On Fri, 26 Apr 2013 14:42:51 -0500, "Pete C."
wrote:


wrote:

On Fri, 26 Apr 2013 11:45:17 -0500, "Pete C."
wrote:


wrote:

On Fri, 26 Apr 2013 11:12:25 -0500, "Pete C."
wrote:


nestork wrote:

I think the biggest selling point of these LED bulbs is that they're
dimmable, and they're instant-on like incandescents. You don't have to
wait a minute for the light output to rise.

But, the economics are an uphill battle for them.

Converting to CFL's was a no-brainer when they first came out because
even at their $7 per bulb price tag, they'd save you 80% on your
electricity, and that made them pay for themselves in a relatively short
period of time.

Now, unless there's a government subsidy involved, paying even $15 extra
to save an additional 3 watts is economically difficult. In a house
with 20 light bulbs, $300 is a lot of money to invest in them, whereas
60 watts isn't a lot of savings to justify the investment. It's not
even economically attractive to replace incandescents with LED's when
the option of replacing them with CFL's is open to you.

I expect some people will buy these LED bulbs for dining rooms where
they want the dimmability, but other than that the transition from CFL's
to LED's is gonna be a slow one... until the price of LED bulbs drops to
within a buck or two of CFLs.

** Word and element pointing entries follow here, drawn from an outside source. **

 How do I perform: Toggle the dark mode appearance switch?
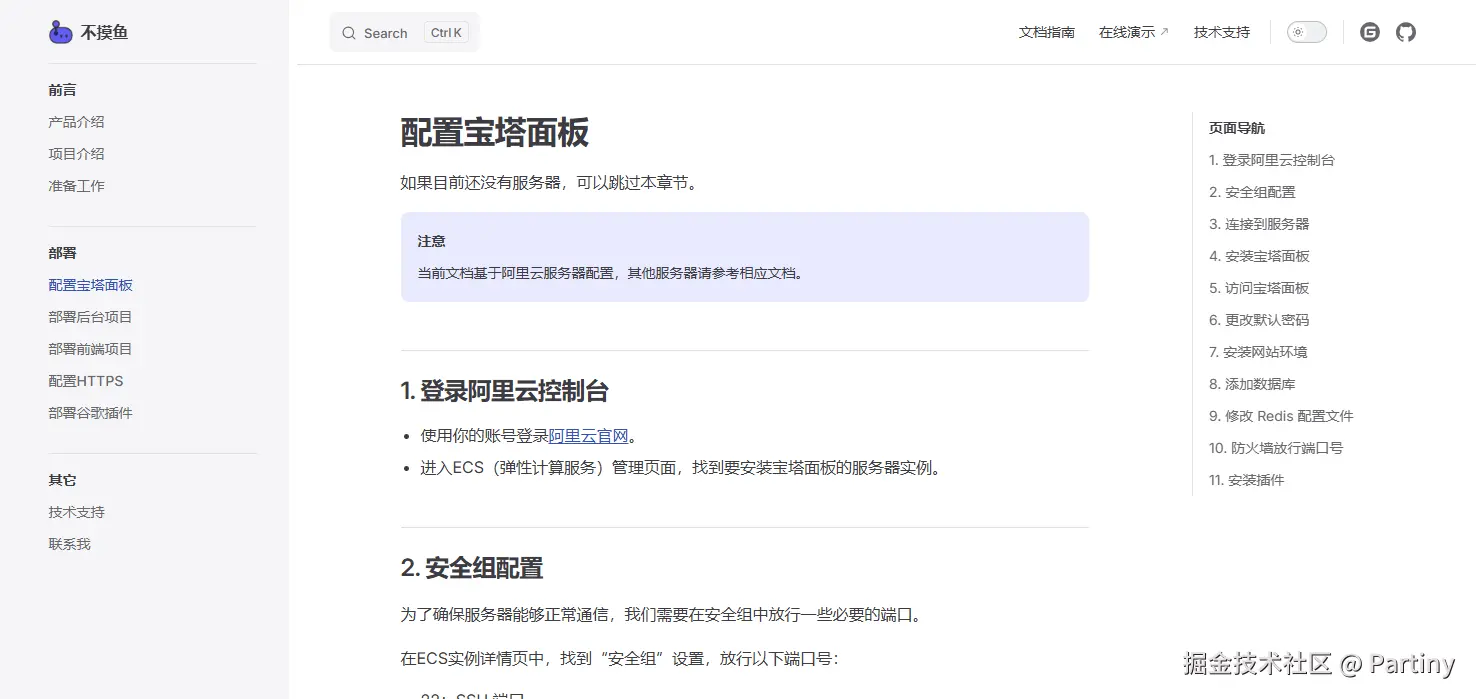[1306, 31]
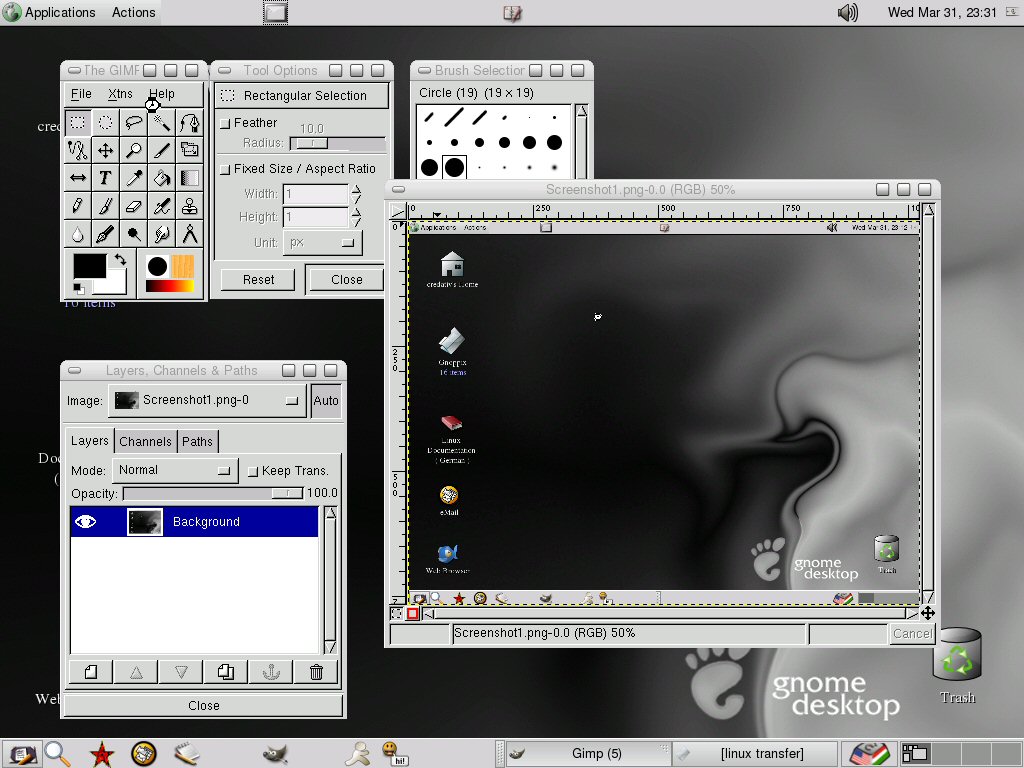Viewport: 1024px width, 768px height.
Task: Hide the Background layer via eye icon
Action: pyautogui.click(x=86, y=521)
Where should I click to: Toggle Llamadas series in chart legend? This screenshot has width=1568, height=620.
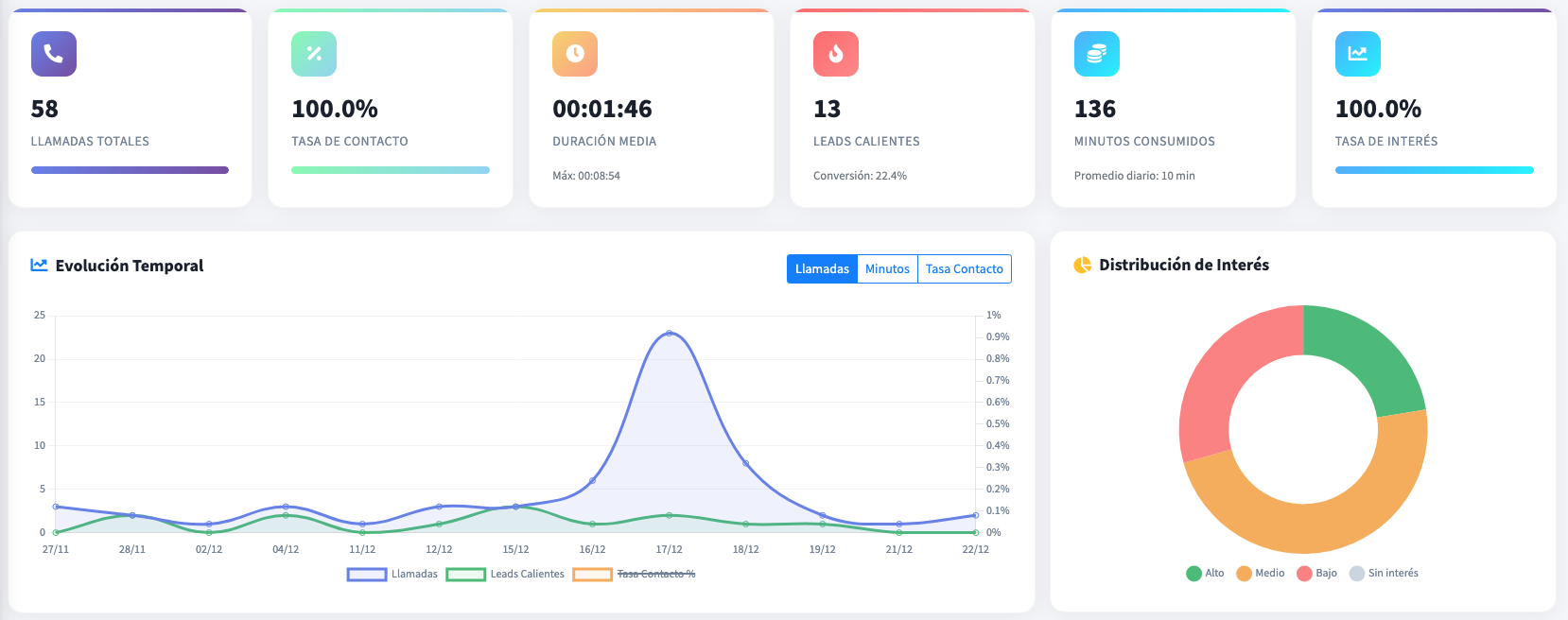click(392, 574)
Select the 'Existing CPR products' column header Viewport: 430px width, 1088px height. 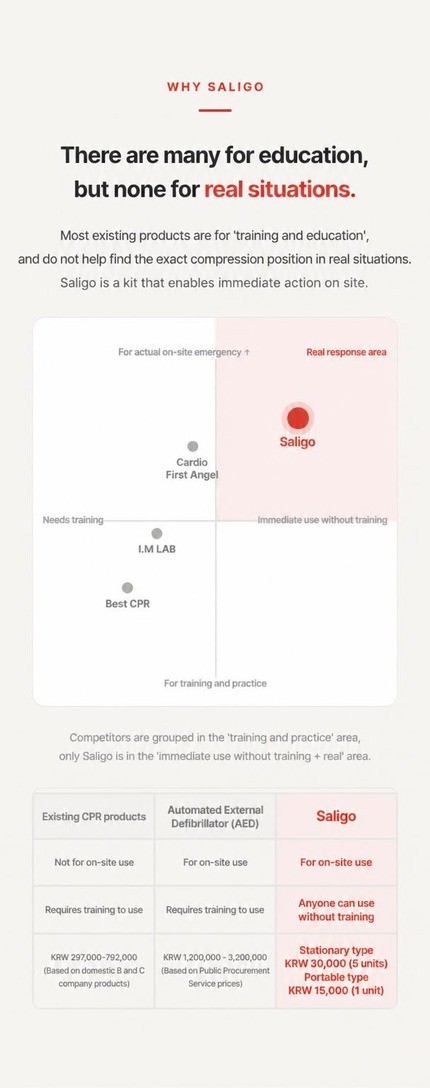[x=94, y=816]
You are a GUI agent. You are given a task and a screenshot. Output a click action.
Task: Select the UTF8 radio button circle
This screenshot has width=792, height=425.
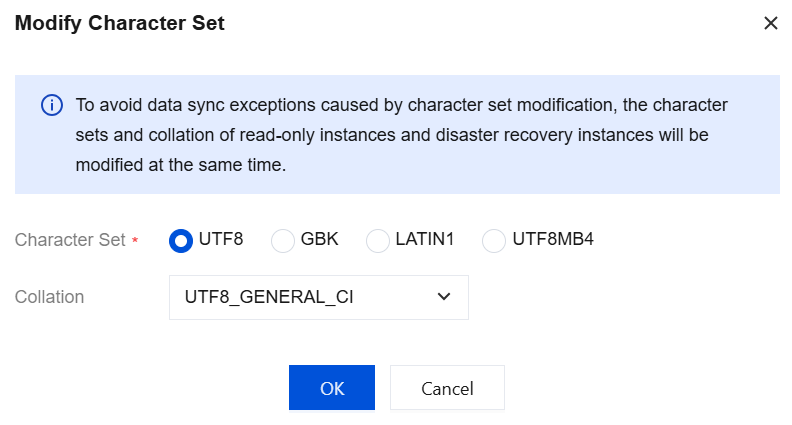(x=181, y=241)
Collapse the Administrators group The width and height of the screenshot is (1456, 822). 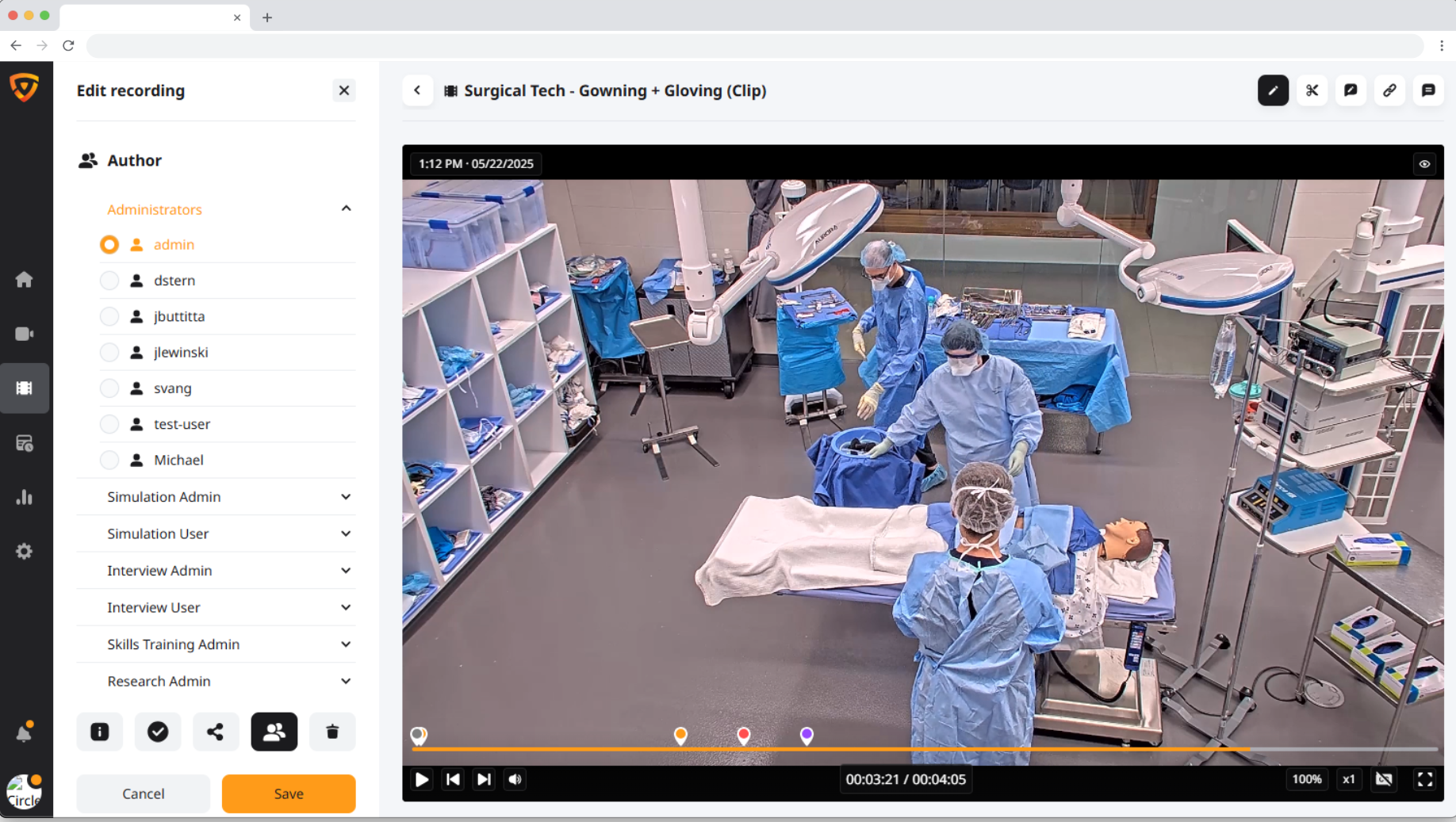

Unfortunately, the price won't drop until
they start being mass produced, and that's not going to happen until
they're economically competitive with CFL's and, except for a C-change
in technology, that's not going to happen until the price drops.
Your classic Catch-22.

--
nestork

Remember that these LED lamps have 30,000+ hour life, so even compared
to your old $1 incandescents with 750 hour life the cost isn't worse,
it's just front loaded (30,000/750=40 i.e. 40 incandescents for the same
span as 1 LED). So if you are paying even $40/lamp you are at break even
just on lamp cost. The LG LEDs I'm using and quite happy with cost me
$9ea so I'm way ahead on base lamp cost, and much further ahead on power
savings as well as not having to replace them for a decade or two.

Tell me that after your LED lamps have 30,000 hours on them. IOW,
bull****!

There are decades of supporting data for 30,000hr LED life. LEDs are not
remotely new technology and they are well studied.

Utter bull****. The LEDs themselves, if cooled to the datgasheet
numbers (probably 25C) will last 30KPOH but NOT as they're used in
crap appliances. Let me know when yours actually last that long.

I'll get back to you in a decade or so...


You do that. BTW, do you really run your light bulbs 8 hours a day,
seven days a year? Look at all that power *YOU'RE* wasting!


A couple run about 14hrs/day, so those should go in just under six
years.


A couple. Those are candidates for CFLs, possibly. All? Good grief!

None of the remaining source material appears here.